There is all this talk about event interoperability standards or logging standards. Don’t we have enough of them? IDMEF, IDXP, SDEE, WELF, CBE, RDEP, OPSEC. All of them are approaches to solve the same problem: Simplify or enable the interoperability of devices and applications. Does anyone support these standards? No! The question is why? Here is my answer:
Have you ever looked at these standards? Noticed anything? These guys are all trying to solve many problems at once. I already blogged about the four different types of log standards that we need. One important things it that the transport needs to be separated from the format! SDEE for example requires SOAP as a transport. Have you implemented SOAP messaging ever? What an effort. I don’t want to do it in my applications. I want something easy! Why not using simple transports? What about files or syslog. And when I say syslog, I don’t mean the gibberish you can log in the message, but I mean the transport. Very simple! Very easy to implement!
Some standards are using XML. It’s just too much work to implement XML messages. You need to keep track of the elements, the hierarchy, the attributes, validate against the DTD, the Schema, etc. And you need a transport that can support it. Nevertheless, there are a few advantages to XML: You can express lists and you can enforce a very well defined format. But that’s it.
So my point being, use a text-based format. Do we have any standards in that arena? Well, there is CEF (Common Event Format). And that’s it. I don’t konw of any others. The standard is very well designed. And not by academics or people that have never seen a log file before, but by people that have seen hundreds of different log formats. A log standard needs some other considerations.
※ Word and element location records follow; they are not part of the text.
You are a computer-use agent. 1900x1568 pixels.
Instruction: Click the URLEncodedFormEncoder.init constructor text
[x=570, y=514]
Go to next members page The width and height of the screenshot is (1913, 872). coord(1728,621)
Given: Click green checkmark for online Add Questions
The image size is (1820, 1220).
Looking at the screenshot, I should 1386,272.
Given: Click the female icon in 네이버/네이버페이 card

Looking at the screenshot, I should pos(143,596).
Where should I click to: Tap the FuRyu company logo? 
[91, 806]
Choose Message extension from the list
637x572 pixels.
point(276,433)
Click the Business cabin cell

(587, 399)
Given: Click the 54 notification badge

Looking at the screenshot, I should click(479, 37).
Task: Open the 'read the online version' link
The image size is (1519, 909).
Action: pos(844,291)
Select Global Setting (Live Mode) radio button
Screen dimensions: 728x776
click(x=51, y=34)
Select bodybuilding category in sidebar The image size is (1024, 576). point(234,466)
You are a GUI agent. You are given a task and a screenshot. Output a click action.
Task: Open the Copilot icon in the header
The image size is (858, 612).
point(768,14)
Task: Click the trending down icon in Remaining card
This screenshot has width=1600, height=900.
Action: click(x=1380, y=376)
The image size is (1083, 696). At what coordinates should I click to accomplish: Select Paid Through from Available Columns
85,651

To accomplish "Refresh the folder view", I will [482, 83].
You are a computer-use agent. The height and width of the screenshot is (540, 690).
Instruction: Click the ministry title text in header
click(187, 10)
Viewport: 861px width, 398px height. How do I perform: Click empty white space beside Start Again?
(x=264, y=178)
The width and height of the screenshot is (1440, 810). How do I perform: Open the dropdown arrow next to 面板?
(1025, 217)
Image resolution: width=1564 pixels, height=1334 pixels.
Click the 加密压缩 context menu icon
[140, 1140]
Things like event IDs or severities. Things that an event consumer is interested it! But that’s a topic for another entry.
There is a second point that you can make agains text-based formats (the first point being that lists are hard to express), which is speed. I completely agree, if you want speed, you need to go binary! Period. Use NetFlow as an example where you send some kind of a template first and then you send the messages in that format. However, there are other drawbacks: it’s harder to implement (you need preprocessing), not every transport is suited for it, etc.
So to conclude: We really need three logging standards:

  • text-based for ease
  • binary for speed
  • XML for complex structures